_WHAT IS REQUIRED_. Of the entries below, restate word for word only the section that runs from the line with "[Paramount Safety Consulting Inc.] (91, 74)" to the line with "Over Sized and Over Weight Permits (492, 555)", counting both ends.

_SUPPLIED DATA_.
***
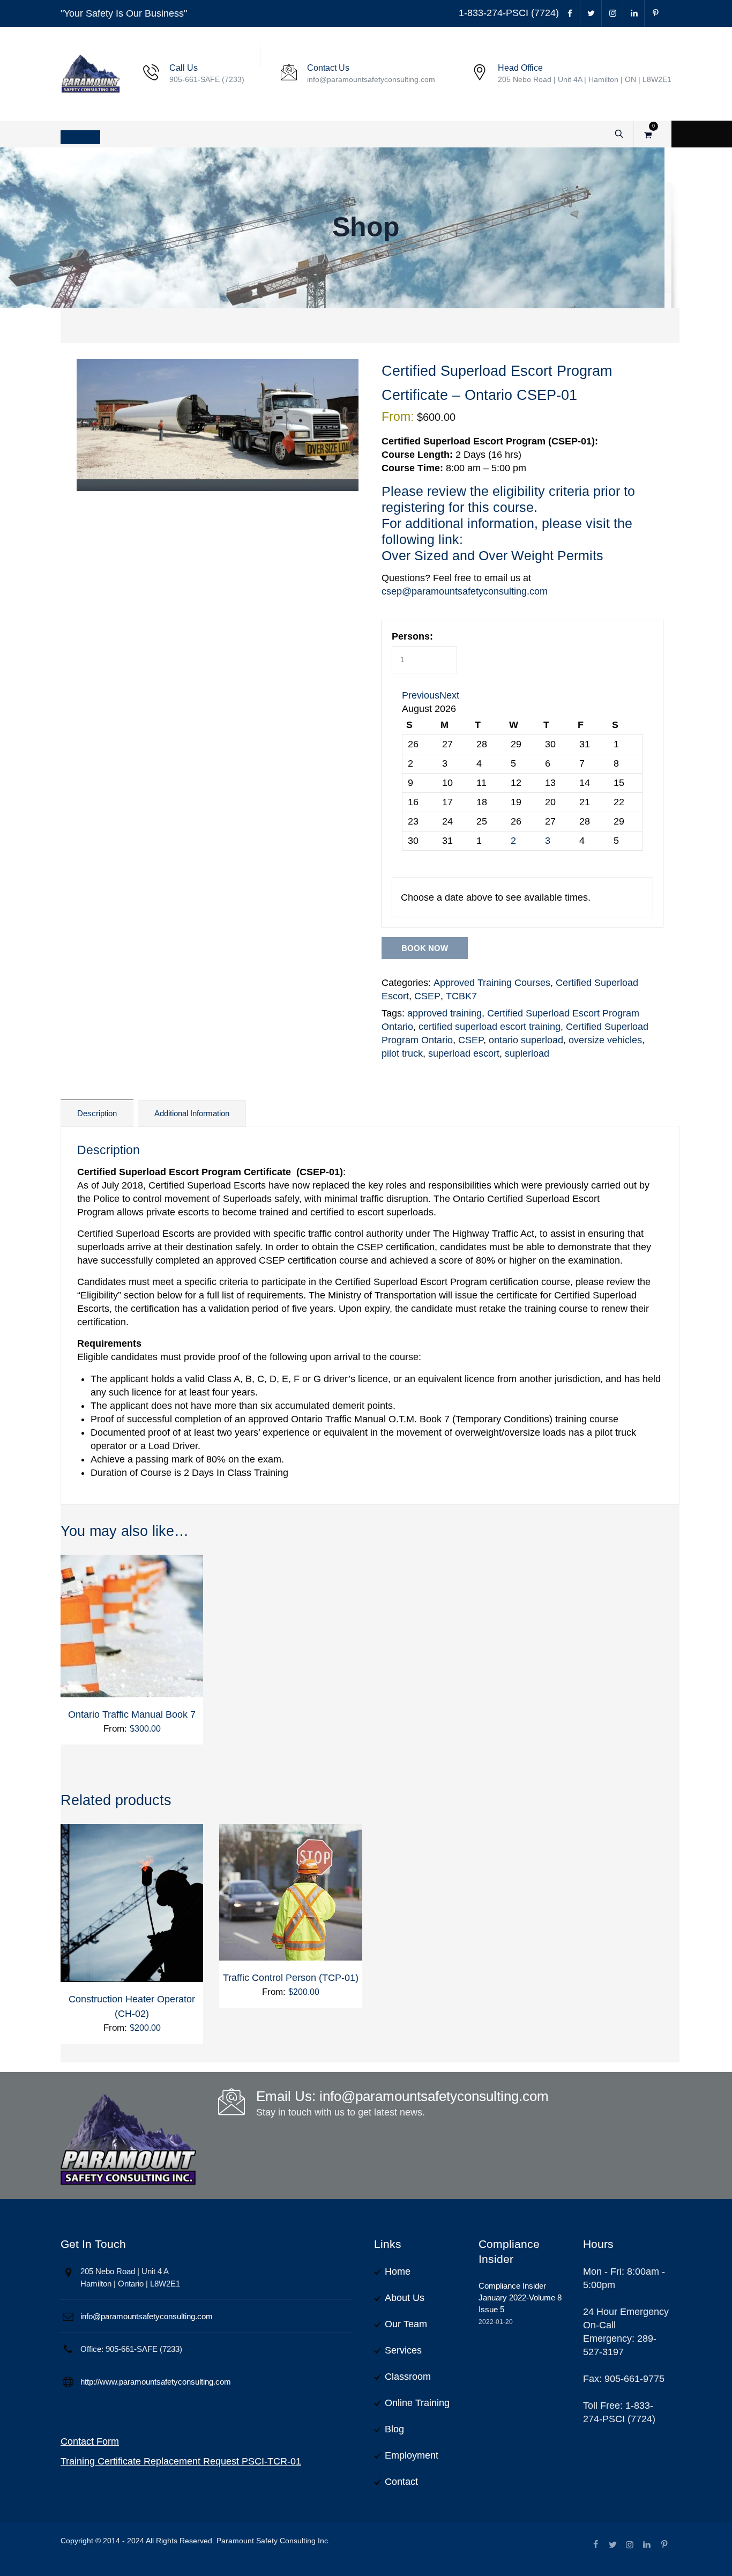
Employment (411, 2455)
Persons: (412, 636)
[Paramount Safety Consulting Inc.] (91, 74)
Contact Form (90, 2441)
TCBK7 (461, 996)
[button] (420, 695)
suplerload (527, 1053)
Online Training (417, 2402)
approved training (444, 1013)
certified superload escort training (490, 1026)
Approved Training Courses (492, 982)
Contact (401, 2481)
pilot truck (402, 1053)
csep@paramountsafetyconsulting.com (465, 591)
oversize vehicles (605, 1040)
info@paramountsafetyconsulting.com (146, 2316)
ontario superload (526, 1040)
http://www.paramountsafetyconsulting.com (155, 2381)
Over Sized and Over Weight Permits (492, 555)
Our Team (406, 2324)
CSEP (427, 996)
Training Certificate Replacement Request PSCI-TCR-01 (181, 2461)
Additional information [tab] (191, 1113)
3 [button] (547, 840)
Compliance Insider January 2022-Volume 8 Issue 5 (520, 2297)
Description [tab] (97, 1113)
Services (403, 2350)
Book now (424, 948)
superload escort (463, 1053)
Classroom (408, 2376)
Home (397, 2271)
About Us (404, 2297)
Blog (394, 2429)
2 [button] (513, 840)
***
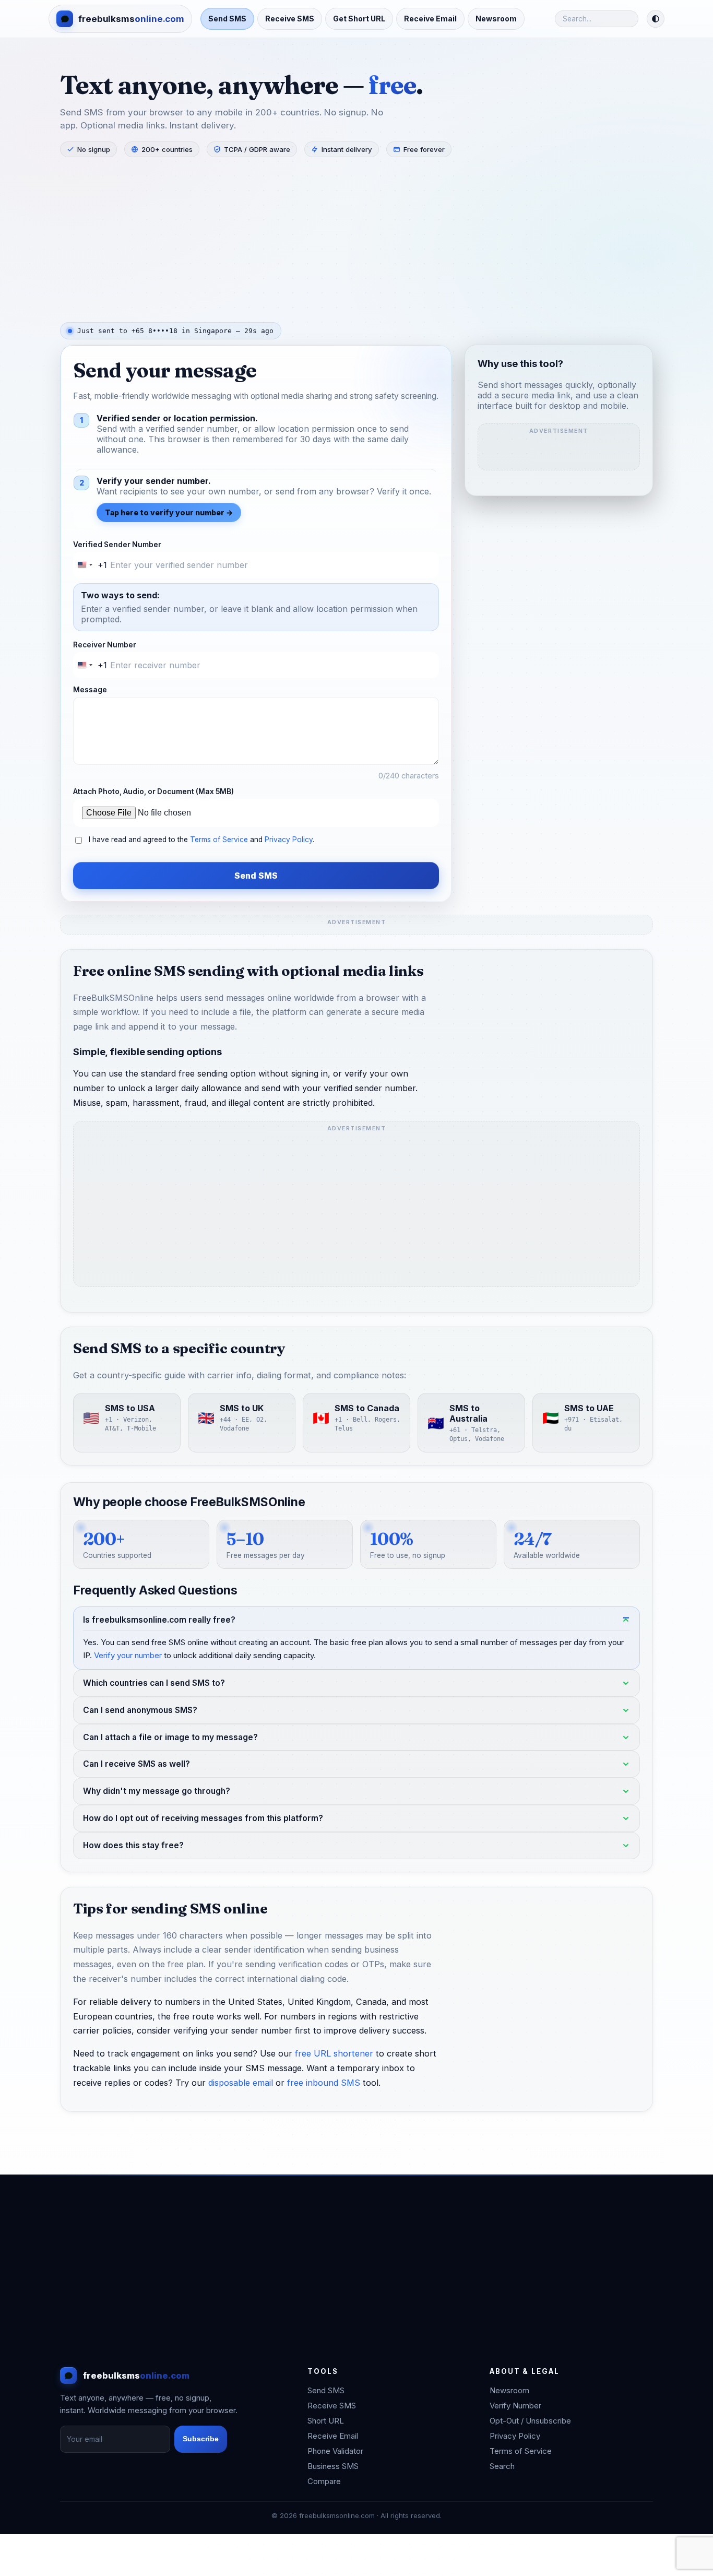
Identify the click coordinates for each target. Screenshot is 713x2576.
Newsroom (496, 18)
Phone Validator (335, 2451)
***
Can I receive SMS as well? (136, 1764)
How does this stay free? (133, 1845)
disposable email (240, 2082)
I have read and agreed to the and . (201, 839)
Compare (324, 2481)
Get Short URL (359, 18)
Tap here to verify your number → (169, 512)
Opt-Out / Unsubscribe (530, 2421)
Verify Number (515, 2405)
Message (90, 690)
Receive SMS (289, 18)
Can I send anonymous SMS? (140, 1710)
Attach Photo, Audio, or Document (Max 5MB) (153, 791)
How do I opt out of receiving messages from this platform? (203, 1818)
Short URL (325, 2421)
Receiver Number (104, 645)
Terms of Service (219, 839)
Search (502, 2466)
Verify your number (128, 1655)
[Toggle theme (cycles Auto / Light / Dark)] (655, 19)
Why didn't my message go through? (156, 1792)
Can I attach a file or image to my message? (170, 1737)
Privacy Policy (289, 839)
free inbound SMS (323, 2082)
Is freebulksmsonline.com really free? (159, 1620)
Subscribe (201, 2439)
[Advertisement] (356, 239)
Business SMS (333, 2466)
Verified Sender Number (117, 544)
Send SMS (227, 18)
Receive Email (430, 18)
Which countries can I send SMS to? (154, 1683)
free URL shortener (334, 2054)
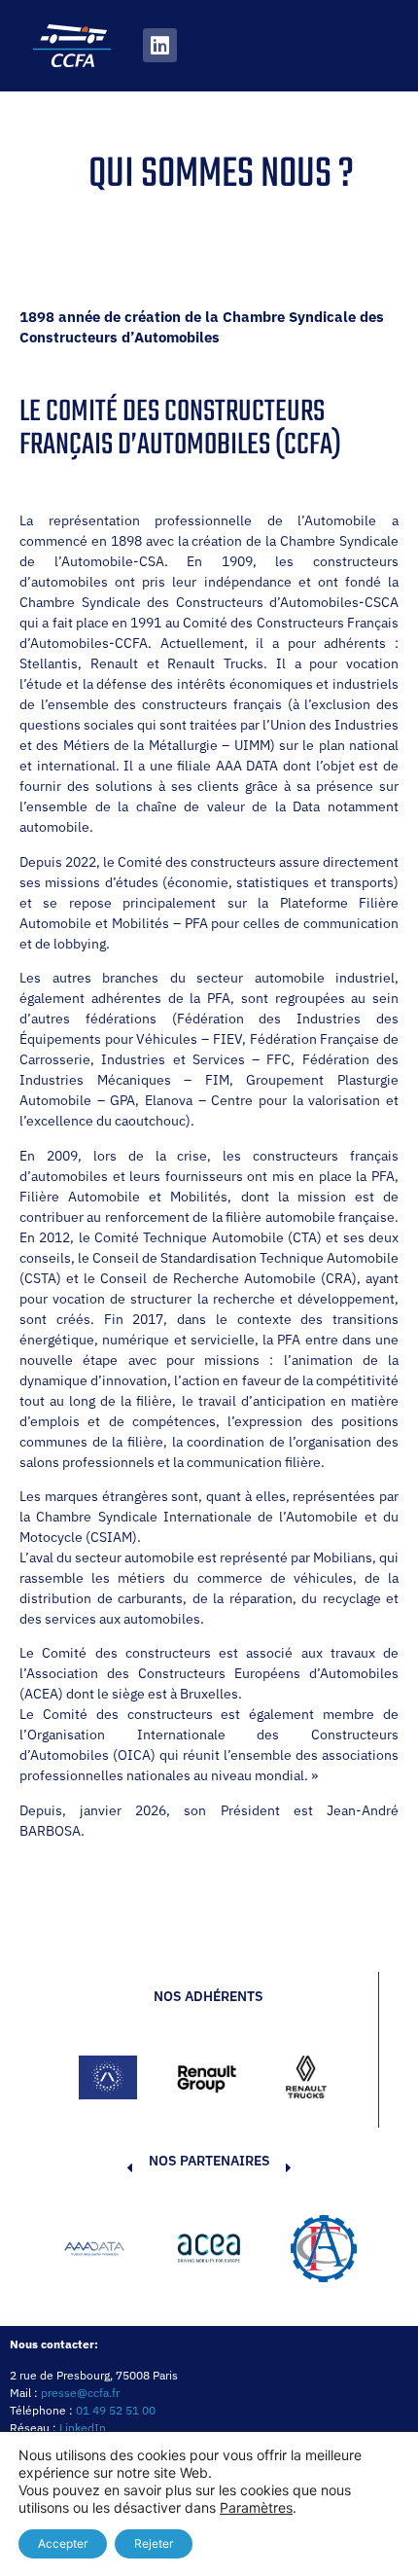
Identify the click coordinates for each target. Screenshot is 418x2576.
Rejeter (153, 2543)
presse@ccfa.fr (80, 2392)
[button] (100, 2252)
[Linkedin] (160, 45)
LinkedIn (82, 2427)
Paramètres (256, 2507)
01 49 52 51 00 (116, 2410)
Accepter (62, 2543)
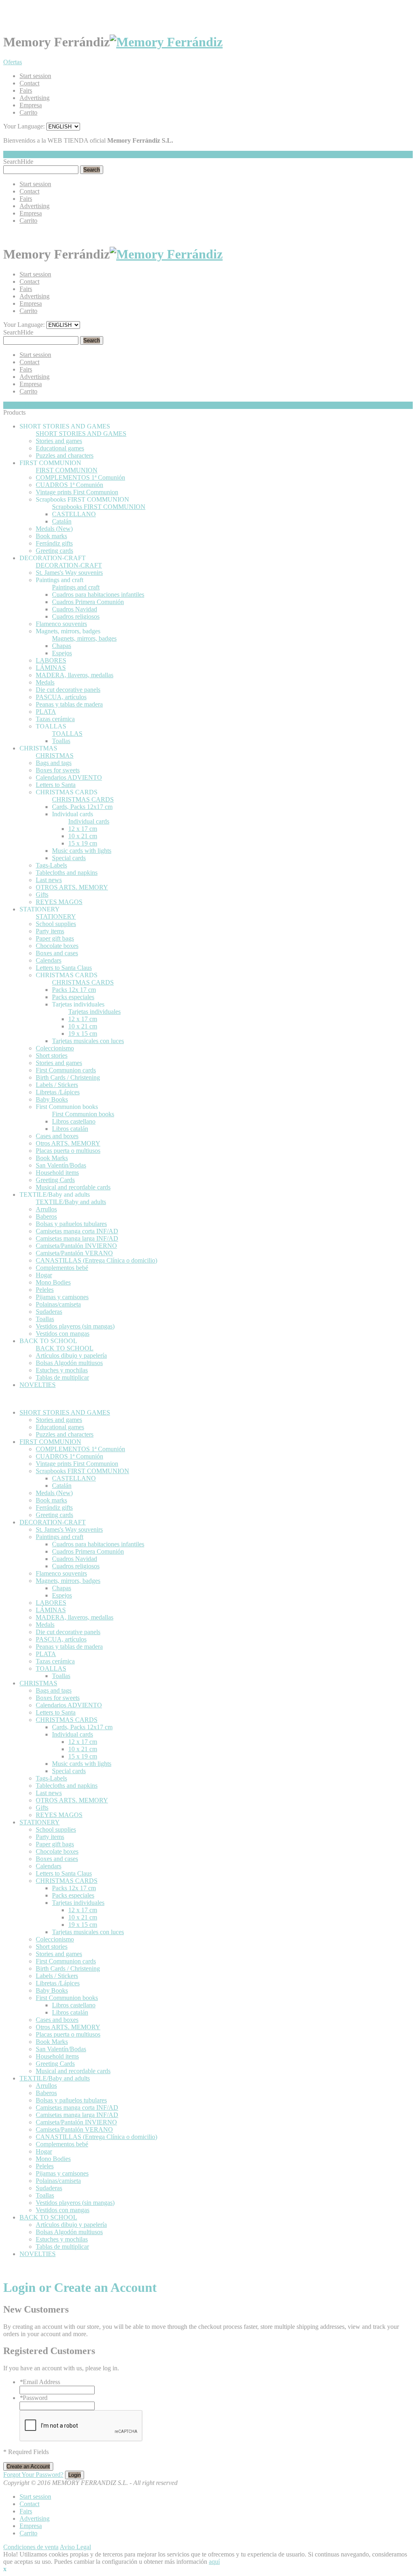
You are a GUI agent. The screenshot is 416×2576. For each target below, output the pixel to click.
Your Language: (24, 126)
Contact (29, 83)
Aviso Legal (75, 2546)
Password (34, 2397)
***
_OUTPUT BELOW_.
[Paramount Safety Consulting Inc.] (91, 74)
Contact Form (90, 2441)
TCBK7 (461, 996)
[button] (420, 695)
suplerload (527, 1053)
Online Training (417, 2402)
approved training (444, 1013)
certified superload escort training (490, 1026)
Approved Training Courses (492, 982)
Contact (401, 2481)
pilot truck (402, 1053)
csep@paramountsafetyconsulting.com (465, 591)
oversize vehicles (605, 1040)
info@paramountsafetyconsulting.com (146, 2316)
ontario superload (526, 1040)
http://www.paramountsafetyconsulting.com (155, 2381)
Over Sized and Over Weight Permits (492, 555)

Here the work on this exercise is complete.